Take years of research, clinical observations, technological advancements and scientific discovery, and then subject them to derision and skepticism during a celebrity rant that's part of a promotional tour for an upcoming movie, and suddenly it's a media event. Sounds odd, but it describes what happened after Tom Cruise decided to take on psychiatry while hawking his new movie, War of the Worlds, and the news media decided to turn the story into the latest shouting match for talking heads. While the episode aired some important issues about mental health care's benefits and limitations, it also confirmed that stigma is alive and well.

In a way, the prime-time conflict epitomized the marketplace of ideas that a democracy with a First Amendment should generate. Hollywood beauty Brooke Shields has a baby, suffers postpartum depression, seeks treatment (including taking a selective serotonin reuptake inhibitor) and ultimately transforms into the loving mother she's always imagined. She also becomes an author, whose sentimental memoir Down Came the Rain (Hyperion) described her experience.

Then, Hollywood heartthrob Tom Cruise, a long-time Scientologist who--true to his religious principles--abhors psychiatry, takes to the TV airwaves to pout over psychiatric treatment, insisting that it should be criminalized and that Shields endangered her health and undermined her acting career by seeking treatment following the birth of her child. "She doesn't know what these drugs are and for her to promote it is irresponsible," he told Access Hollywood.

If the dispute had stayed grist for the entertainment gossip mill, the uproar likely would have faded as quickly as yesterday's blockbuster. But when the mainstream news media stepped into the fray, the controversy escalated beyond a mere actors' tiff. Ultimately, even the venerable New York Times chimed in, publishing an editorial by Shields in which she defended herself against Cruise's onslaught.
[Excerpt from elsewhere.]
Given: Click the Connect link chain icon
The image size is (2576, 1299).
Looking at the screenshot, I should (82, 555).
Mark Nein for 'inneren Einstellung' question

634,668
During an interview on NBC's Today Show on June 24, Cruise laid into interviewer Matt Lauer, accusing him of not understanding psychiatry or its history. Seemingly cowed, Lauer ultimately yielded. "It's very impressive to listen to you," Lauer complimented Cruise, "because clearly you've done the homework and you know the subject."

Whether actors, particularly those with a religious agenda, can authoritatively comment on a field as broad as psychiatry and mental health is an important question, particularly when--in Cruise's case--it triggered appearances on prime-time television of "experts" who contended that vitamins and exercise are a better option than psychiatric care.